For the wiring, we made the decision to cut costs by purchasing magnet wire. Upside: Incredibly cheap, given that our rough estimates for amount of wire required for this activity was about 2400 feet. Downside: Jeff spent many, many hours having to work on the wiring. It turns out that the best way to strip away the enamel insulation on the wires is to burn it off, which is a rather painstaking process.

Only kind of a burn hazard.

Only kind of a burn hazard.

Also, the building we used for the mirror maze puzzle (and also another puzzle) had actually been abandoned for a few years. There was actually a lot of cleanup work that we had to do when we first got in there.

Matt vacuuming up literally scores of insects

Matt vacuuming up literally scores of insects

The mylar was attached directly to the ground and ceiling with gorilla tape (which we discovered was much more structural than duct tape — if you ever need to hold things up, seriously don’t buy duct tape) and then staple gunned to the carpet and ceiling. We were told we could make minimal structural damage to the building because it was slated for demolition soon anyway, so we had some fun with that. The funny thing is that that building had been “condemned” since we had been sophomores, so we were sort of dubious about this whole demolition thing. Apparently they had a demolition permit for the month after Ditch Day, though. I haven’t been back on campus to check if they actually followed through on it.

Update (2013-08-02): A friend on campus tells me that the buildings are still up.

Update (2019-04-26): They finally managed to demolish the buildings a few years back. Several more years of stacks got to use the building, but hilariously had to do much more extensive clean-up work than we were asked to do.

In order to ensure that the area was completely dark, even during the day, we actually taped some black plastic to the windows underneath the mylar that ran all along the outside walls. I spent a very long time trying to lightproof the room (as usual, 90% of the effort went toward 10% of the effect), which was hard to verify because during Ditch Day construction, our schedules had shifted to be nearly nocturnal.

All the wires leading to the computer, with labels. I called it "modern art".

All the wires leading to the computer, with labels. I called it “modern art”.

The mylar turned out to be a great choice for the overall effect of the room. Due to the fact that it was so thin, it actually moved around as you walked through the maze. This is pretty creepy when walking around in the dark. I had moments when I was working in the area in the dark, and the mylar moved around for just a bit too long as I was walking around (alone), freaking even myself out. The idea for using mylar came from a friend from the class above ours.

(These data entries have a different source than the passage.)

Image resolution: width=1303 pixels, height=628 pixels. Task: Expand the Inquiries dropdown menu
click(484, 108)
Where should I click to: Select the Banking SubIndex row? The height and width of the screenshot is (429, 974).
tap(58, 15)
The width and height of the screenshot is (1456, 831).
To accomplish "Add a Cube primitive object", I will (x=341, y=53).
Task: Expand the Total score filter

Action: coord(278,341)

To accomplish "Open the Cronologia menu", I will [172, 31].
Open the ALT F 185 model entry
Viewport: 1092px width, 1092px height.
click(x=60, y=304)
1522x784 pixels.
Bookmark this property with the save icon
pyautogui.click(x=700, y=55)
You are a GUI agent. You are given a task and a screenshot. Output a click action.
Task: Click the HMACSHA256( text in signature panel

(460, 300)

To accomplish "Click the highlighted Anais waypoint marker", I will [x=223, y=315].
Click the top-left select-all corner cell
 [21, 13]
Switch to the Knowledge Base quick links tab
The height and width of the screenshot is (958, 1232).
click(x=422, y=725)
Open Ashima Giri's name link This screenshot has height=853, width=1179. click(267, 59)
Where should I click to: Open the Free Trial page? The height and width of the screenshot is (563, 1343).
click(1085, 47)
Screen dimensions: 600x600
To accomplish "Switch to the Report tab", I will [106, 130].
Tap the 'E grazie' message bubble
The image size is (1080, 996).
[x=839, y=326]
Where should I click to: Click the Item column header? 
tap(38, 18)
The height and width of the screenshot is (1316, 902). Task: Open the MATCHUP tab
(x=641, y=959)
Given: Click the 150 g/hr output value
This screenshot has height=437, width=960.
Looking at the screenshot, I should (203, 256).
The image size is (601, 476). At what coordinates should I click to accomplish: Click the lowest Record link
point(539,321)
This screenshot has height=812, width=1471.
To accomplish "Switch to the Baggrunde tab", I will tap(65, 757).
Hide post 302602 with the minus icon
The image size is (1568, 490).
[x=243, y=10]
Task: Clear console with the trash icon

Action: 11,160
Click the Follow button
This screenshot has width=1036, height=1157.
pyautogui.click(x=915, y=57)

We had reached out to our mailing list (which had seniors and recent alums on it) asking how we could easily get a lot of large mirrors (at that point it was still a literal mirror maze) cheaply. Our friend recommended mylar, which turned out the be the most economical option.

Overall, this puzzle definitely took hundreds of man-hours of effort (thanks to all of the alums who helped us put up the physical components) and probably about $600-800 to build (between the electronic components, wires, mylar, and miscellaneous components like gorilla tape). It was entirely worth it, though, because everyone who went on it enjoyed it a lot and I think it was one of the main pieces of our stack that made it memorable.


Hilariously enough, the only group we’d taken through the maze (out of like five or six) that didn’t actually complete the activity was the group actually on our stack on the day of Ditch Day, even though we had playtested it beforehand. Somehow, the first time they went through the maze, someone managed to turn off one of the speakers. The second time, they somehow decided the puzzle was broken (it wasn’t). Even the group full of drunk alums (who started out by pushing random buttons at first) managed to solve it (after sobering up a little).

Next time, I’ll cover our other main puzzle: the “space alert,” or Synchrotron puzzle. It also took a lot of effort to build and I’m excited to share it, because it was equally cool. Unfortunately, I wasn’t quite as involved in its construction, so I probably won’t be able to provide as much detail unless Jeff has time to contribute.